During the sales process, the ability to show your expertise is going to be in direct correlation to your ability to listen deeply.
You already know that the number one mistake wedding pros make is sending pricing right away without having a real conversation with the potential clients first to figure out what they really need from you.
Another common mistake is expecting potential clients to have things figured out before they meet with you. Maybe they do, but most often the ideas they have are lovely in theory but won’t work in practicality. To figure out what they really want and how they approach decision making, it’s wise to ask questions that may seem “fluffy” or superficial. The fact of the matter though is that we as humans are relational beings first, and task-driven second.
One question almost every wedding pro should ask a prospective client is how they met and/or the story behind the proposal. You’d be surprised how many wedding sales conversations don’t include this at all. If the bride or groom gives you a clipped answer (“Online.” “At church.” “At work.”), move on. Otherwise, let them talk.
You can learn a lot about people from this question, including what type of restaurants they enjoy, what they do for fun, family dynamics (rule of thumb: if someone proposed in front of their entire family, they will typically have more than the average amount of decision makers weighing in on wedding decisions – something you definitely need to know that they may not be able to consciously pinpoint), etc. Plus these questions give you the perfect opportunity to show your expertise based on various points in their story:
"It sounds like you both really love being outdoors, but you're getting married in February. Let me show you some photos of how we transformed a ballroom to look like a garden. It was a three day install and we had to fly these particular flowers in from Honduras. We'd need to plan for a longer lead time to make sure the rentals don't get grounded by UPS because of a snowstorm, but our process takes all of that into account so you won't have to worry about it at all."
By simply letting them talk about themselves and listening to their stories, you are able to show your expertise by tying it to particular details rather than just saying "We do this, this, and this."

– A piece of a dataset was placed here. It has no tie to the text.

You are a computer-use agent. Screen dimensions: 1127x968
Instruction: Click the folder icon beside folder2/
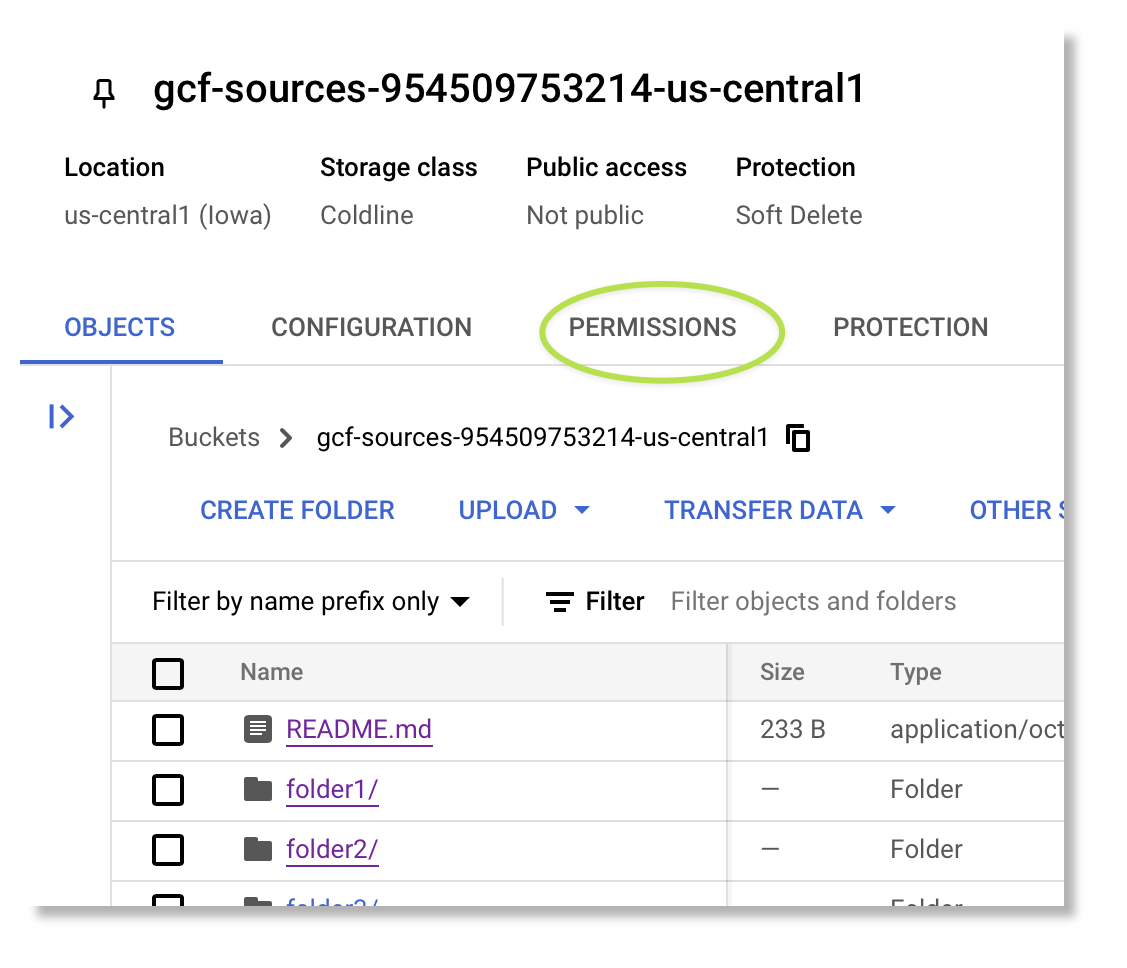click(x=258, y=849)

After this, it’s not unusual to get a reply along the lines of: “OMG, I never knew so much went into all the pretty photos I've saved on Instagram and Pinterest.”
Let your competitors ask questions that demand the clients have decisions made already. Your job is to be their guide, no matter your field. They have likely never planned an event of this scale before. They have likely never spent more than a few hundred dollars on photography, and those experiences were probably in a studio or for no more than an hour at a time of day that had perfect light. They likely don't know that they should reserve more shuttles because the country club they've chosen as their venue is easy for their destination guests to get to during the day, but tough to depart from at night because of the curvy mountain roads and fewer street lamps thanks to the city's light pollution ordinances, not to mention the open bar factor on their guests' sense of judgment. They likely don't know that the specific flowers they saw in a styled shoot and now want at their food stations for their courtyard reception attract bees.
Your job as a planner or photographer or transportation company or florist or caterer is to guide them through these decisions. You are not an order taker. You are the expert. There are plenty of wedding pros who cost a lot less than you do who would be a better fit for a couple who just wants someone to do exactly what they say, no questions asked, no expert input required.
If you are going to charge expert-level prices, you need to provide expert-level work. In contrast to this, if you are not an expert, you need to be charging amateur prices. Hopefully you’re able to get past whatever hangups you may have about calling yourself an expert. The wedding industry is better when the creative entrepreneurs in it confidently bring all their gifts to the table.